Connect clusters to form a trajectory, reflecting transitions between cell states.

Probabilistic Frameworks:
Calculate transition probabilities between cells or clusters.
Build trajectories by modeling the most likely paths cells follow.

Applications:
Study cell differentiation (e.g., stem cells becoming specialized).
Analyze developmental processes (e.g., organ formation).
Explore cell responses to stimuli (e.g., immune activation).

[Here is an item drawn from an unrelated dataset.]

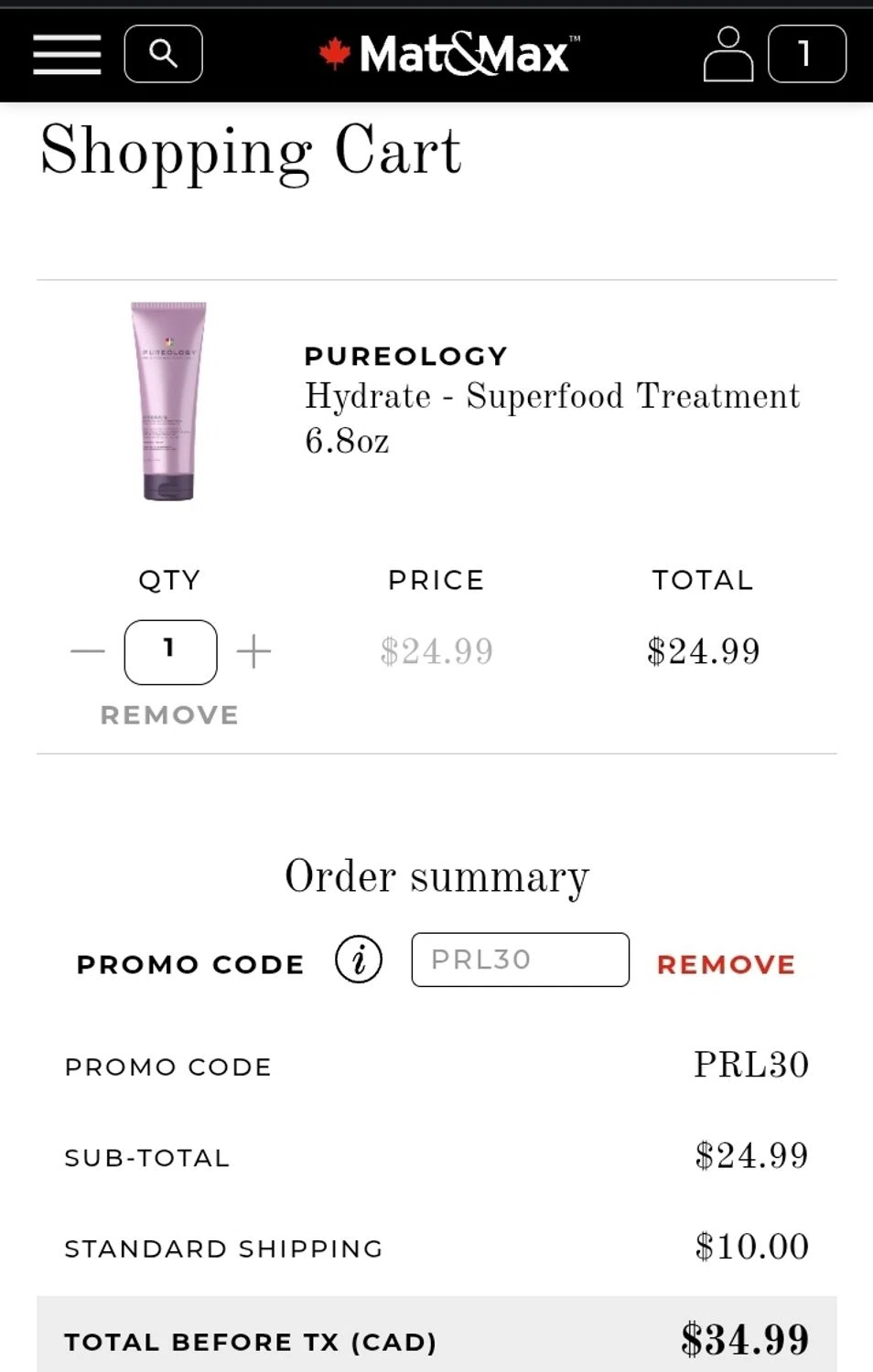
Task: Click the quantity input box
Action: pyautogui.click(x=170, y=651)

Summary: Pseudotime analysis reconstructs cellular transitions, revealing dynamic processes like differentiation or development from static single-cell data.

Question 25

How does advanced trajectory inference differ from pseudotime analysis?

Answer 25

Pseudotime Analysis: Simpler, primarily linear or unbranched paths. Advanced Trajectory Inference: * Extends pseudotime to include branching and more complex biological processes. * Ideal for studies of cell fate decisions and differentiation.

Question 26

Approaches to dimensionality reduction

Answer 26

* density/distribution based approaches: t-SNE and UMAP * autoencoders * approaches specifically developed for single cell data (e.g. trajectory inference)

Question 27

t-SNE vs UMAP in terms of focus

Answer 27

t-SNE: Focuses heavily on local clusters; great for visualizing small datasets but lacks meaningful global structure. UMAP: Balances local and global relationships; faster and better suited for larger datasets while retaining interpretable structures.

Question 28

Explain the two most important steps of t-SNE and UMAP, and where they differ

Answer 28

Step 1: Construction of High-Dimensional Probability Distribution t-SNE: * pairwise similarities using a Gaussian distribution. _ Bandwidth of the Gaussian is adjusted based on perplexity (a hyperparameter that controls the effective number of neighbors). UMAP: Uses a graph-based approach: * Points are connected based on the overlap of radii. * The radius is chosen locally, based on the distance to the nth nearest neighbor (key hyperparameter: number of neighbors). * Ensures every point is connected to at least its closest neighbor for continuity. Step 2: Mapping to Lower Dimensions t-SNE: * Minimizes Kullback-Leibler (KL) divergence to preserve local relationships, focusing on grouping nearby points. UMAP: similar but minimizes cross-entropy loss, balancing local and global structure.

Question 29

Regularized AE

Answer 29

Put constraint in loss function to prevent the model from being too complex (we dont want it to be overfitted/noisy) : penalty on latent variables denoising AE: loss compares original image with model applied to corrupted version of the image contractive AE (penalty on derivatives of nodes in hidden layer w.r.t. input; will disregard small changes in input)

Question 30

Tensor factorization (+ it's relation to PCA and denoising autoencoders)

Answer 30

2. Tensor Factorization (for Imputation): What It Is: A method that decomposes high-dimensional data (e.g., gene expression matrices) into simpler factors (like a sum of smaller matrices or tensors). Purpose: Used to impute missing values (e.g., dropout events in single-cell data) by reconstructing the data from these factors. Relation to PCA and Denoising Autoencoders: Like PCA: Breaks data into components, identifying dominant patterns. Like Denoising Autoencoders: Learns latent representations to reconstruct noisy or incomplete data, enhancing signal clarity.

Question 31

PAGA

Answer 31

PAGA (Partition-Based Graph Abstraction): What It Is: A method for trajectory inference in single-cell data that represents cells as nodes and their relationships as edges in a graph. Key Idea: Simplifies trajectories by grouping similar cells into clusters (partitions) and modeling transitions between these clusters instead of individual cells. Purpose: Captures both global and local cellular relationships, useful for branching or complex trajectories.

Question 32

RNA velocity

Answer 32

Exaple answer: Approach to predict future cell states based on splicing kinetics CHat-gpt answer: RNA velocity is a computational method used in single-cell RNA-seq analysis to infer the direction and speed of gene expression changes within individual cells. It provides insights into the dynamic processes of cellular state transitions, such as differentiation or response to stimuli.